Paweł Fajdek w pierwszej próbie zawodów rzucił na odległość 79.34, po czym objął prowadzenie. Trzykrotny mistrz świata przebił dwukrotnie ten wynik, rzucając na odległości 80.16 m i 80.50 m pewnie zdobywając złoto mistrzostw świata.
Wojciech Nowicki, zakończył zawody na czwartej pozycji.
Po złożonym przez wiceprezesa PZLA Tomasza Majewskiego i dyrektora sportowego Krzysztofa Kęckiego proteście młociarzowi przyznano jednak brązowy medal. Przedstawiciele polskiego związku mieli nagranie, na którym widać było, jak trzeci po konkursie Węgier Bence Halasza pali swoją próbę.

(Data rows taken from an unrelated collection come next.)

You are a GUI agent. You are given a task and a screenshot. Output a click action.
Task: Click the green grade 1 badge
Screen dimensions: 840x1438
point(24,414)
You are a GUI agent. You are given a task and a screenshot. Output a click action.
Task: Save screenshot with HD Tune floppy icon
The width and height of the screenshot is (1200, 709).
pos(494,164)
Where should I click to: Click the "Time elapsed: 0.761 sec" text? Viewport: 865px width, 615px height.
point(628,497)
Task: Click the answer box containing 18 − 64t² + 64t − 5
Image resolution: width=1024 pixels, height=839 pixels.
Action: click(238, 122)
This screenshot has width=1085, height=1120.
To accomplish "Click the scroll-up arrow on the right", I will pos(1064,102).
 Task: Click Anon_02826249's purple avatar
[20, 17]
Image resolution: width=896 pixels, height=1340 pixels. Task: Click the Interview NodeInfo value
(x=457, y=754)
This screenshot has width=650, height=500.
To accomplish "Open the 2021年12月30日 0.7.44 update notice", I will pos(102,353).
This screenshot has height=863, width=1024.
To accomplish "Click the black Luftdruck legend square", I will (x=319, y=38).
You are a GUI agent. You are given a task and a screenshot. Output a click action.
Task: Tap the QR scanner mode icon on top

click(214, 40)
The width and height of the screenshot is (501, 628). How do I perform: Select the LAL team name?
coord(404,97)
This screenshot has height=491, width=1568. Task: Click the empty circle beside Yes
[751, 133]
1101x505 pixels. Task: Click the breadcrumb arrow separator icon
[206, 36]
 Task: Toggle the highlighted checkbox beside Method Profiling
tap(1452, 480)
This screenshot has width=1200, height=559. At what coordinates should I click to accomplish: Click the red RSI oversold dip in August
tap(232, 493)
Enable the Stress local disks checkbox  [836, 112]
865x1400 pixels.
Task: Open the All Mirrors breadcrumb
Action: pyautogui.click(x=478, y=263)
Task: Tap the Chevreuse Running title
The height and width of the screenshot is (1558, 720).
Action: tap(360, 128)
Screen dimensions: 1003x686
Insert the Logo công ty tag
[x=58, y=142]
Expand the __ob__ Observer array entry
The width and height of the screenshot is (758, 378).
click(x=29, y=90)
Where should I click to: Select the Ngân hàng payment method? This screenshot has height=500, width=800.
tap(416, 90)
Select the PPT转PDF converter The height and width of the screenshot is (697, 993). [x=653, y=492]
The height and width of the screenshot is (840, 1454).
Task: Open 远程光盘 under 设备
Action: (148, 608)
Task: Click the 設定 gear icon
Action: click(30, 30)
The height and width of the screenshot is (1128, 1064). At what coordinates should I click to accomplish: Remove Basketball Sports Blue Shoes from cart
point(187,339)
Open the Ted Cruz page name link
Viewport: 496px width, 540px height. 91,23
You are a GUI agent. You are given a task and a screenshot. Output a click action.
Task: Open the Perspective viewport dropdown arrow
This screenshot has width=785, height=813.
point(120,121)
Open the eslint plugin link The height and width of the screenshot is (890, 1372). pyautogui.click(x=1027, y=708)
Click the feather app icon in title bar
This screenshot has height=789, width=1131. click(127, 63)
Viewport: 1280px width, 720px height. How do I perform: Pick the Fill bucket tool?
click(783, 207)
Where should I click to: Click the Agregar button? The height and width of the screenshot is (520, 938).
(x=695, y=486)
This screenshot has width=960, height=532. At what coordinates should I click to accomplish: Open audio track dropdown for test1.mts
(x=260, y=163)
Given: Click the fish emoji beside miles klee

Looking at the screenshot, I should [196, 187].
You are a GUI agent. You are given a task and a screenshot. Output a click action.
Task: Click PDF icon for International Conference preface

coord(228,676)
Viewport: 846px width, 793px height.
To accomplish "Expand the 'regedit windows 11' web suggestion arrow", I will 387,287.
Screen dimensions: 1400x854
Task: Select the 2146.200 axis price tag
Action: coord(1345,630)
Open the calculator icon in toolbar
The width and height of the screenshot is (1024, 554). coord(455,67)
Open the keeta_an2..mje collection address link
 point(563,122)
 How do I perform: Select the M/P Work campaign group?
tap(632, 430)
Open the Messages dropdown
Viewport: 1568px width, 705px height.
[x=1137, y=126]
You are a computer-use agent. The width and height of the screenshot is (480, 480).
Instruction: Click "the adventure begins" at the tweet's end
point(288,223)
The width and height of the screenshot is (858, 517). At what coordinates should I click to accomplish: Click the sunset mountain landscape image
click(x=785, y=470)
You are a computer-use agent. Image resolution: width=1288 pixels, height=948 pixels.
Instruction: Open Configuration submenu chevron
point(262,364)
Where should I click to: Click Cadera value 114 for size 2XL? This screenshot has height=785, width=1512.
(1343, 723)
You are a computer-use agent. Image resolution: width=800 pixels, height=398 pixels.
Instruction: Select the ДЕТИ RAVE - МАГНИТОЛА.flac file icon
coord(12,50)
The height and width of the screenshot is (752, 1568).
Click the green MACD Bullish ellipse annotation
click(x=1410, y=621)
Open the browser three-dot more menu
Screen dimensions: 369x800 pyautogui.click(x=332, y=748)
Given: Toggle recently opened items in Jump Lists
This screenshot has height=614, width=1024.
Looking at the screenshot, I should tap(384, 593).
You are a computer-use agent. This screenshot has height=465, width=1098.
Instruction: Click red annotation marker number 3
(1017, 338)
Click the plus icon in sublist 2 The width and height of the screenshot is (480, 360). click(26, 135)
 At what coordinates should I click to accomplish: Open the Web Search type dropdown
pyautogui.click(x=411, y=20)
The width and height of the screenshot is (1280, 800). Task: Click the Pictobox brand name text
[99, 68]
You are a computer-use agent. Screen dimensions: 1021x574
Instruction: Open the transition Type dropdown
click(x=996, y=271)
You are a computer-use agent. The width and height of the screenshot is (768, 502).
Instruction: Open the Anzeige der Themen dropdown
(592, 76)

Sędziowie przyznali się do błędu i wstawili Nowickiego na trzecie miejsce, ale uznali też, że błąd wyszedł na jaw po konkursie, gdy Halasz nie miał już szans na odpowiednie zmotywowanie się i próbę przeskoczenia Polaka, który w trakcie konkursu był za nim. Węgier był przecież przekonany, że wciąż ma medal. Uznano, że jego mobilizacja mogła być w tej sytuacji inna. Dlatego postanowiono przyznać dwa brązowe medale.
Nowicki w konkursie rzucił 77,69, a Halasz w przekroczonej próbie 78,19. Drugi był Francuz Quentin Bigot - 78,19.